Others voiced similar frustration with the partial government shutdown that dragged on for 16 days, and the impending government default if the debt ceiling wasn't raised.
"They're supposed to be helping us out and not to punish us and close everything down," Candice Taylor complained. "It's stupid."
And Ernesto Portillo said he's been frustrated watching the lawmakers' behavior. "It's just hard for them to come to decisions, because they're both, honestly like kids -- like teenagers like me, bickering back and forth."
And others complain the inaction by Congress has such negative consequences. "I think it's an unfortunate political ploy that's not really hurting anybody but citizens," Ben Geissel said. "I really don't understand the shutdown, especially of the national parks."
Closure of the national parks really irked a number of local folks.
Reaction was mixed when it comes to the question of who's really to blame.
"If the Democrats had a plan, they'd get together with the Republicans," Glenn Walsh said. "To be honest, it's both parties' fault," Ernesto Portillo countered.
Richard Monje sees a different picture. "You can blame the tea party," he said. He says they may have a position on the administration's Affordable Care Act, known as Obamacare, even though it's already been passed. "They still think -- 'well, I'm not giving up, and I'll just put everybody at risk.' Meaning just the common, average person."

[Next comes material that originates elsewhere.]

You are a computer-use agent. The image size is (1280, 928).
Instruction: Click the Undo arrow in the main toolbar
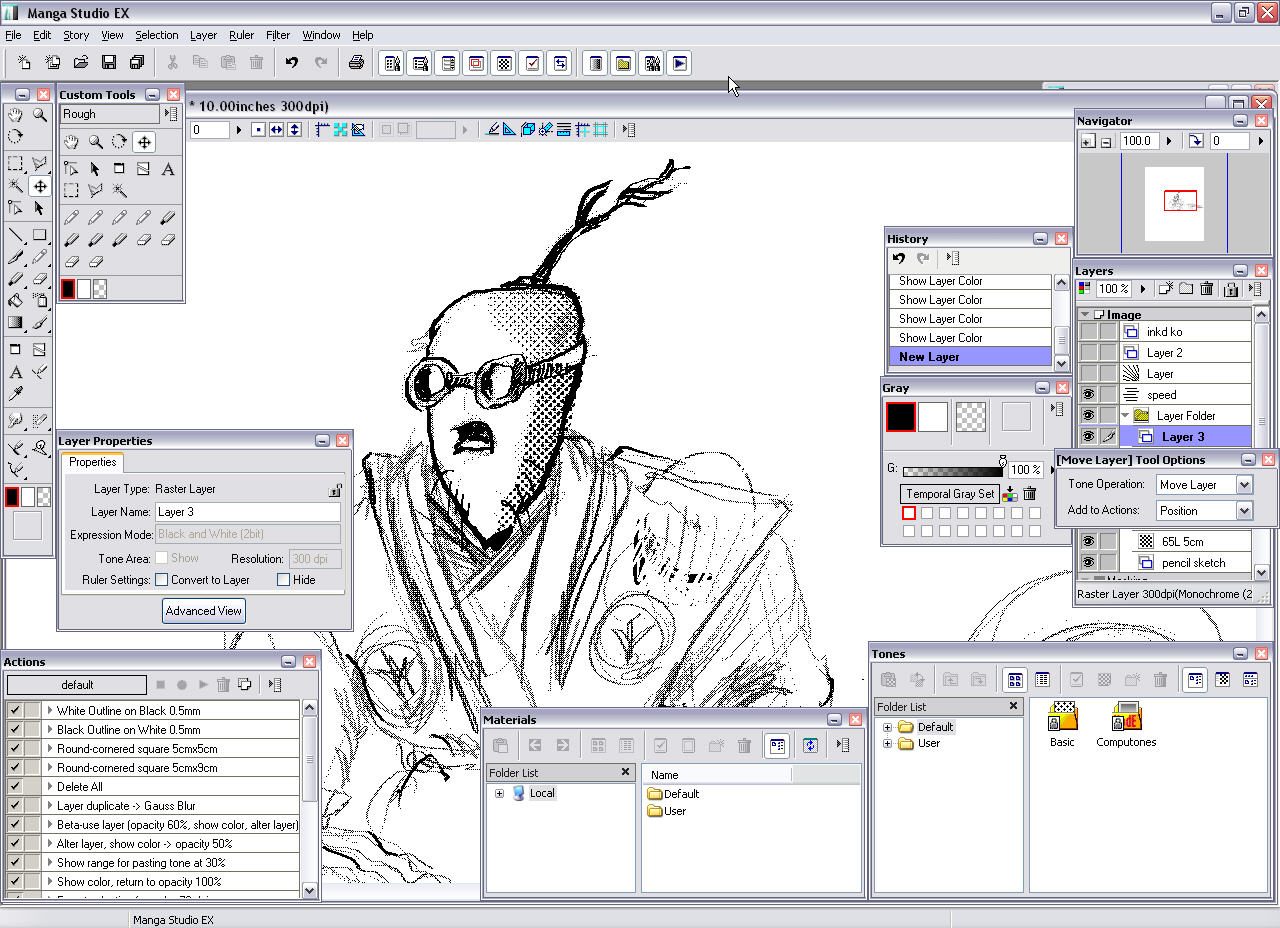[x=291, y=63]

Danielle Velling also worries about foot-dragging over Obamacare. "I have no problem with them being opposed to it," she said. "I just think that they should do it the proper way, rather than shutting down our whole government system."
The plan developed by Senate leadership reportedly makes one change to Obamacare, requiring individuals and families to verify their incomes before qualifying for subsidies. Senate Republican leader Mitch McConnell also said Wednesday morning Republicans got spending cut in one area of the budget for two years in a row, under the deal.
By the evening, House Speak John Boehner said Republicans fought a good fight, but lost.
The agreement would reopen the government through Jan. 15, and increase the nation's borrowing authority through Feb. 7. That avoids serious financial impacts, but several Kern County voters are worried about increasing U.S. debt.
"I don't understand why they keep on throwing the debt toward my youth," Ernesto Portillo said, he identifies himself as a student. "My generation's going to have to deal with the bulk of this."
"They should get together and come up with a plan to keep from raising the debt for one thing," Glenn Walsh offered.
Asked about President Barack Obama's role in the shutdown, some voters say he should have helped get the two sides together and others say he needed to stay on the sidelines.
"He's such a lightning rod, so I think he had to step back and let Congress work it out," Richard Monje said. Ted James thinks Obama needs to improve on bringing the two sides together.
Still, there's frustration over what happened in the last couple weeks. "Some people blame the Democrats, some people blame the Republicans," Chuck Abbe said. "I blame politicians."
Ted James is relieved it appears almost over, for now. "I hope this gets resolved, because this has far-reaching ramifications I don't think anybody wants to see happen," James said. "I think there's a lot of frustration. And where we used to have a lot of consensus-building and both sides of the aisle working together, we need to see more of that."